TL;DR
This paper investigates the calibration issues of autoregressive graph generators, introducing a measure called Linearization Uncertainty (LU) to evaluate the consistency of likelihoods across different graph linearizations, and demonstrates its effectiveness in molecular graph generation.
Contribution
The authors propose Linearization Uncertainty as a new metric for assessing likelihood calibration in graph generators and show its advantages over traditional NLL-based evaluation.
Findings
Biased orderings have lower NLL on native linearizations but higher calibration error under permutations.
LU correlates strongly with molecular stability, outperforming NLL in quality assessment.

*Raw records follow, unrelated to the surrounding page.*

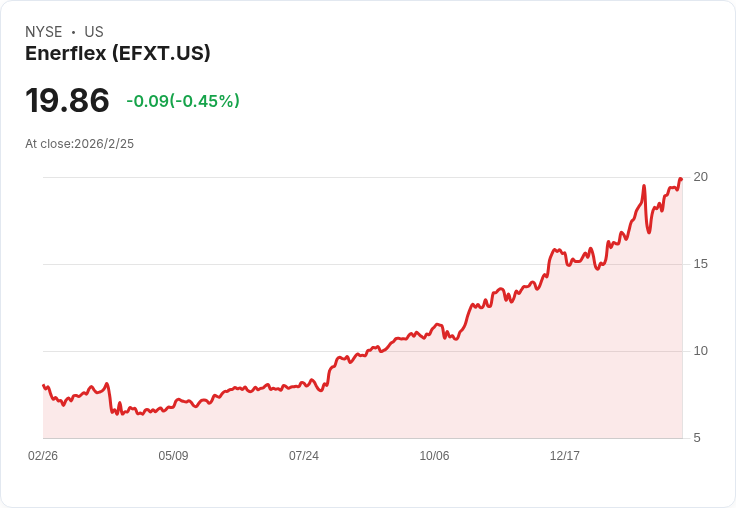736x508 pixels.
Task: Select the 20 y-axis price label
Action: point(700,177)
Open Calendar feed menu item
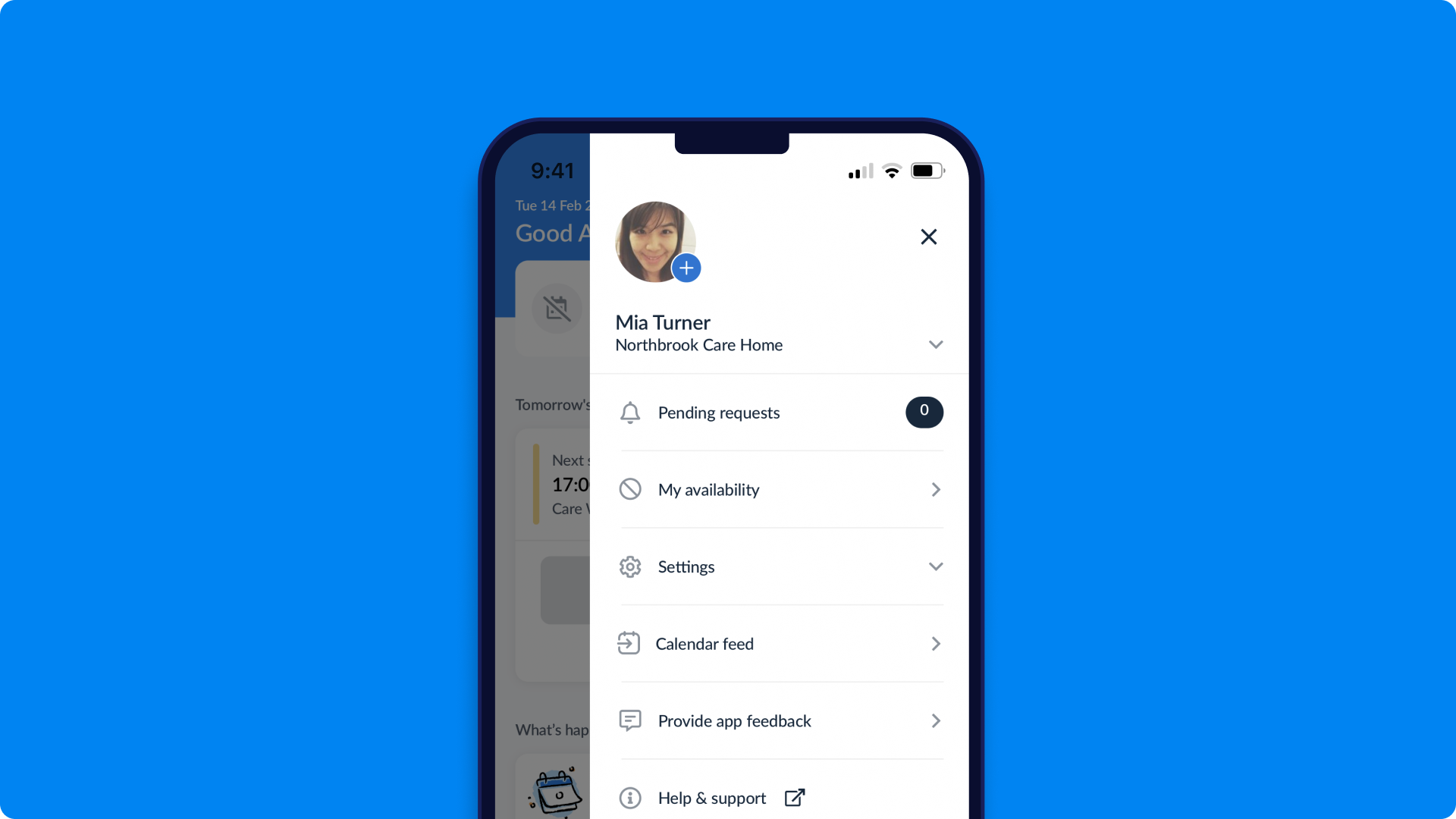1456x819 pixels. coord(779,643)
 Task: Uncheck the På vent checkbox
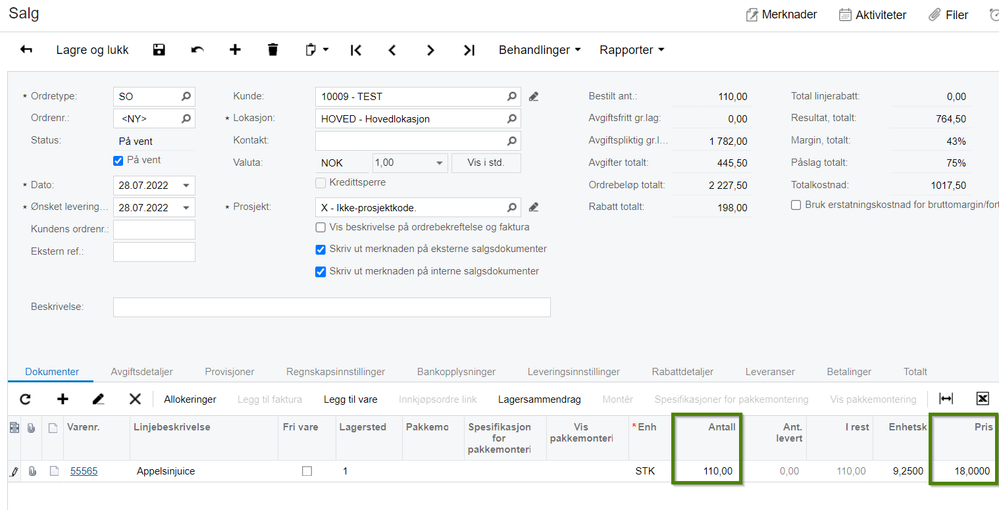[x=117, y=161]
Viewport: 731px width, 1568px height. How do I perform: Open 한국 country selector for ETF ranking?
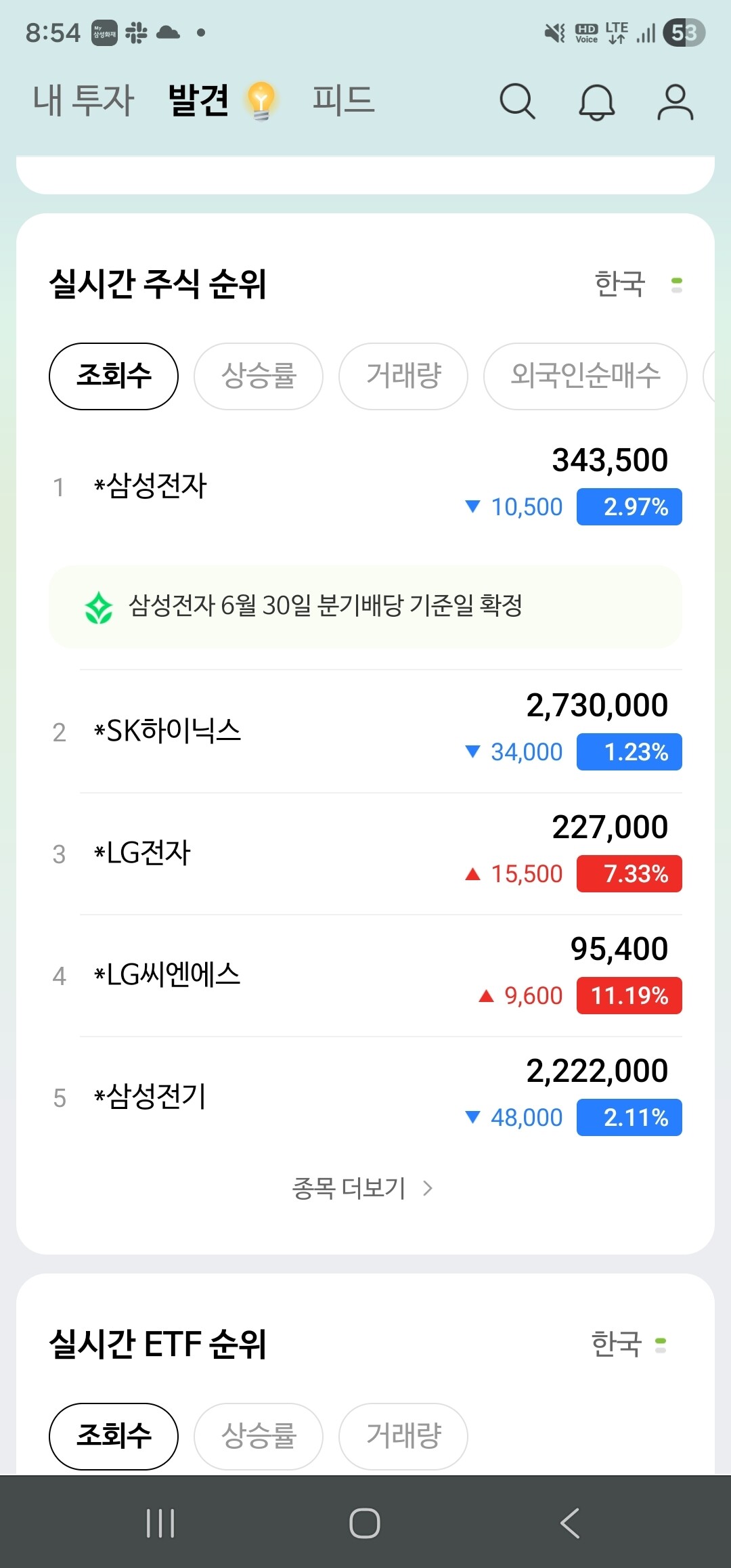628,1344
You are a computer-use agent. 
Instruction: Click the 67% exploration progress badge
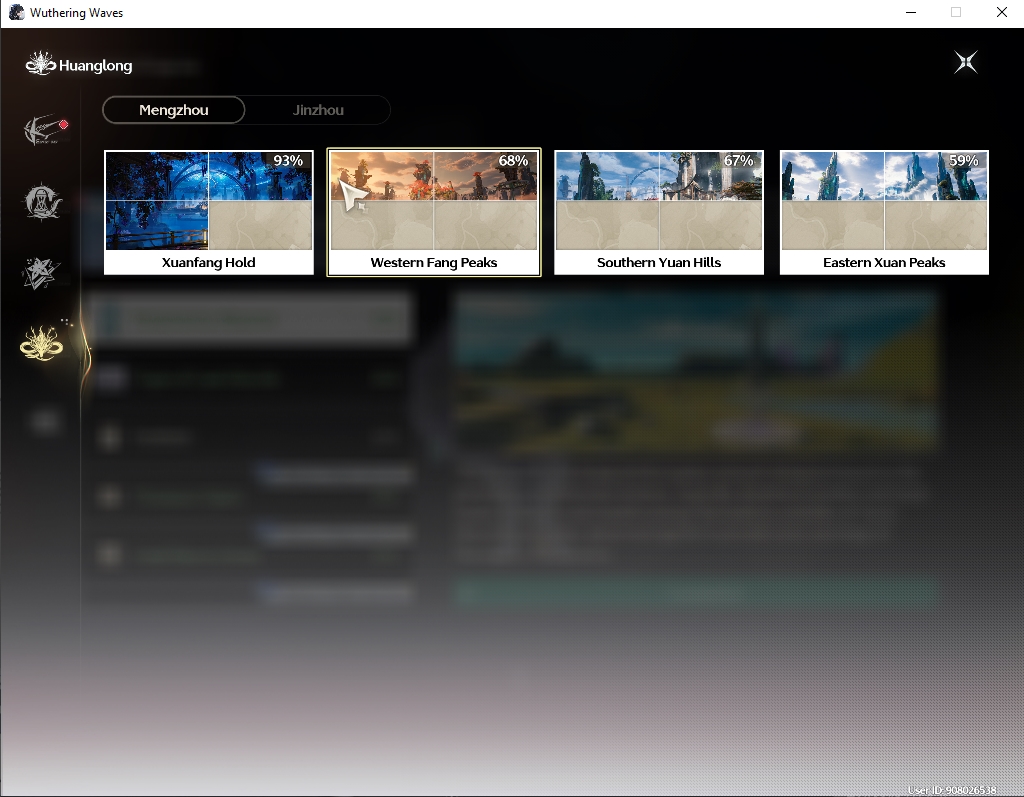click(x=739, y=161)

Permutation-based evaluation provides a more reliable measure of generated graph quality.
Abstract
Autoregressive graph generators define likelihoods via a sequential construction process, but these likelihoods are only meaningful if they are consistent across all linearizations of the same graph. Segmented Eulerian Neighborhood Trails (SENT), a recent linearization method, converts graphs into sequences that can be perfectly decoded and efficiently processed by language models, but admit multiple equivalent linearizations of the same graph. We quantify violations in assigned negative log-likelihood (NLL) using the coefficient of variation across equivalent linearizations, which we call Linearization Uncertainty (LU). Training transformers under four linearization strategies on two datasets, we show that biased orderings achieve lower NLL on their native order but exhibit expected calibration error (ECE) two orders of magnitude higher under random permutation, indicating that these…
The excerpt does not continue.